━━ Supplied data

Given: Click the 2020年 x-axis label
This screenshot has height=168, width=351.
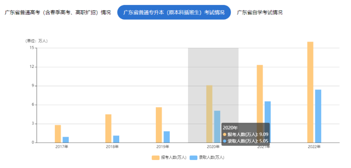Looking at the screenshot, I should (213, 147).
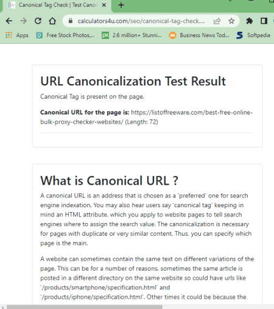The height and width of the screenshot is (309, 274).
Task: Click the forward navigation arrow
Action: click(x=24, y=21)
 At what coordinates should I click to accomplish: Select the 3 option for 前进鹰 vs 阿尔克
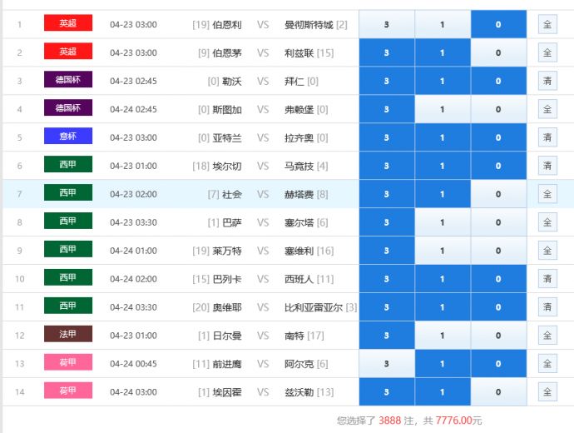(387, 364)
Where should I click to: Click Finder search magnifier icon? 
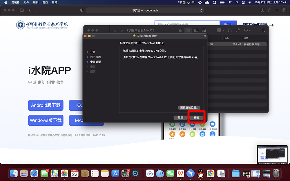pyautogui.click(x=263, y=30)
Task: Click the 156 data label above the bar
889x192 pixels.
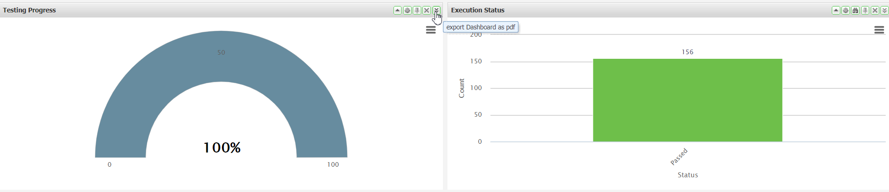Action: click(x=687, y=52)
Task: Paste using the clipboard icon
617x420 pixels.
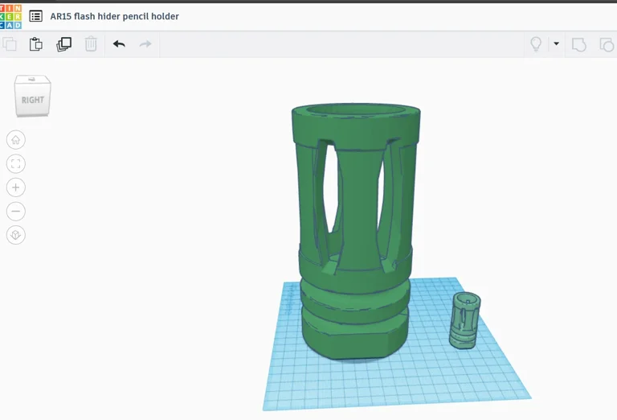Action: [36, 44]
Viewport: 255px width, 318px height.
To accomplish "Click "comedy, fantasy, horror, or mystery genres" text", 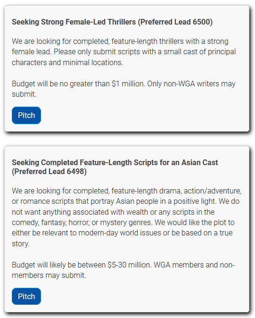I will click(82, 223).
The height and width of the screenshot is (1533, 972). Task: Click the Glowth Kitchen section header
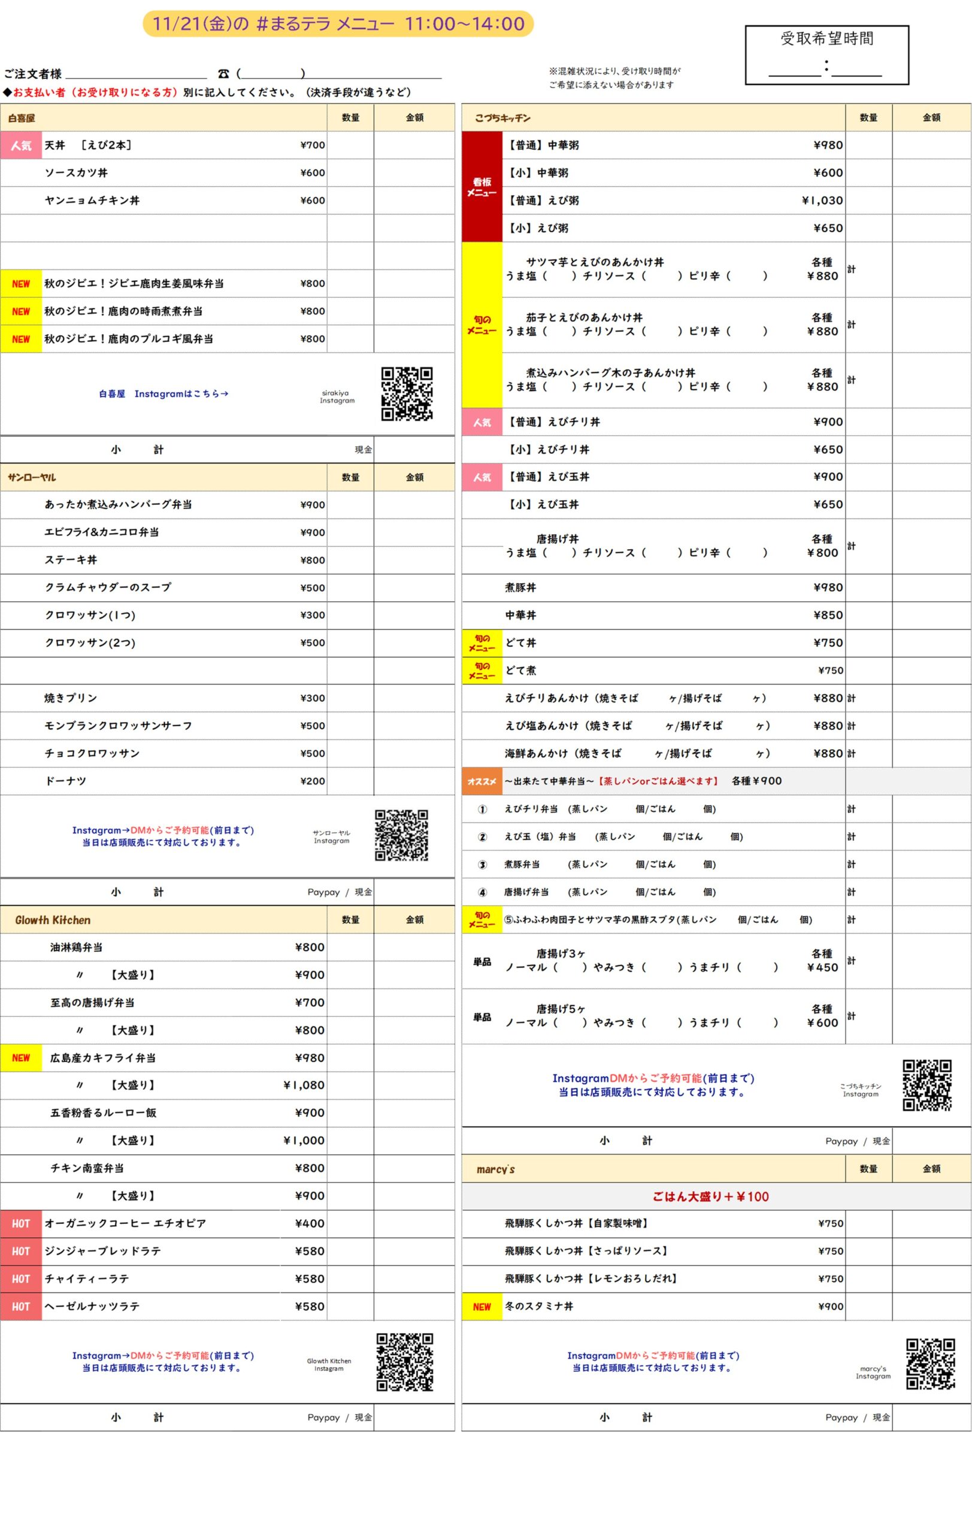tap(53, 920)
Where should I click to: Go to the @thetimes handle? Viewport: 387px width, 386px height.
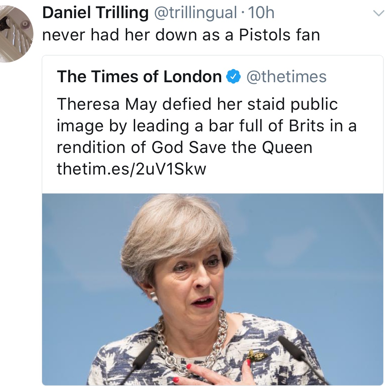tap(286, 77)
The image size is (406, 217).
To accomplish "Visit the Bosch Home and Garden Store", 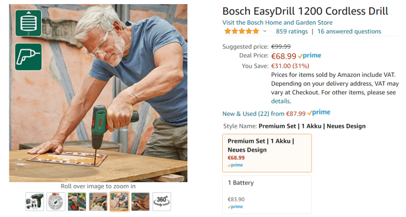I will coord(277,23).
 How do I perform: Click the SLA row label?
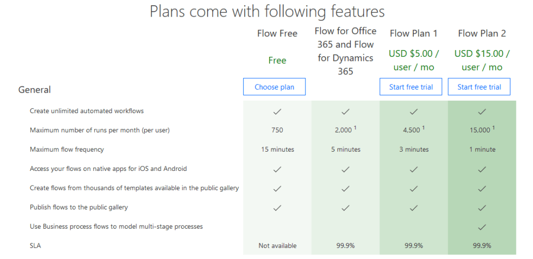[36, 245]
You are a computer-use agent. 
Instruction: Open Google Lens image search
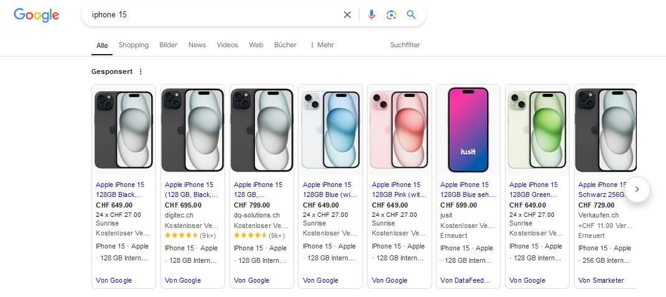pos(391,15)
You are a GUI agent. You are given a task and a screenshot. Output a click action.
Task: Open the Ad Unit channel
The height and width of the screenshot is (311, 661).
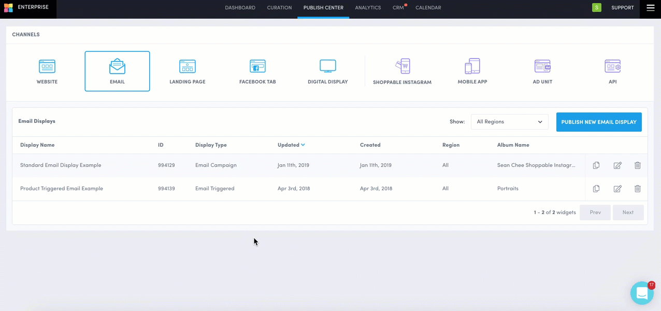542,71
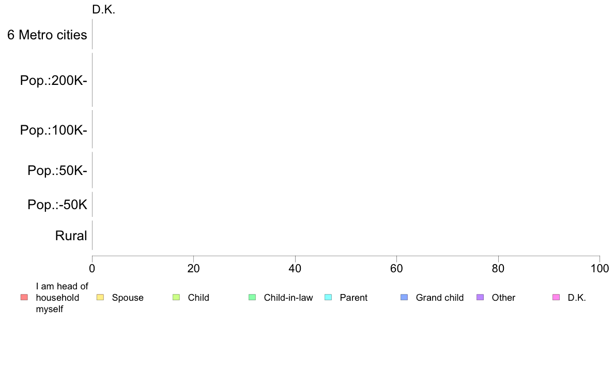The image size is (614, 381).
Task: Select the Pop.:-50K row label
Action: point(57,205)
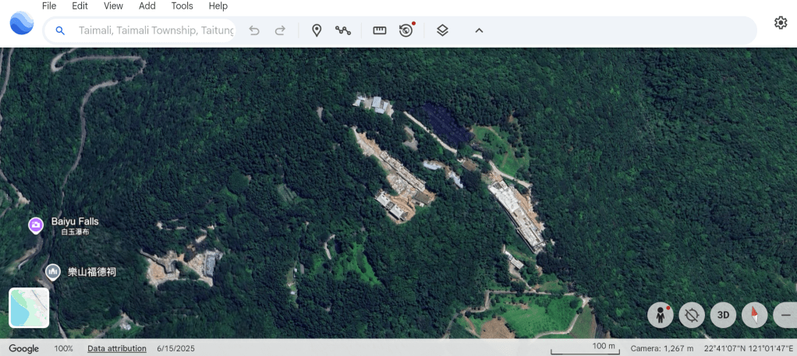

━━━━

Exercise objective
For the records above, count the lines holding the word "agent" and give only that number.

Problem solution
2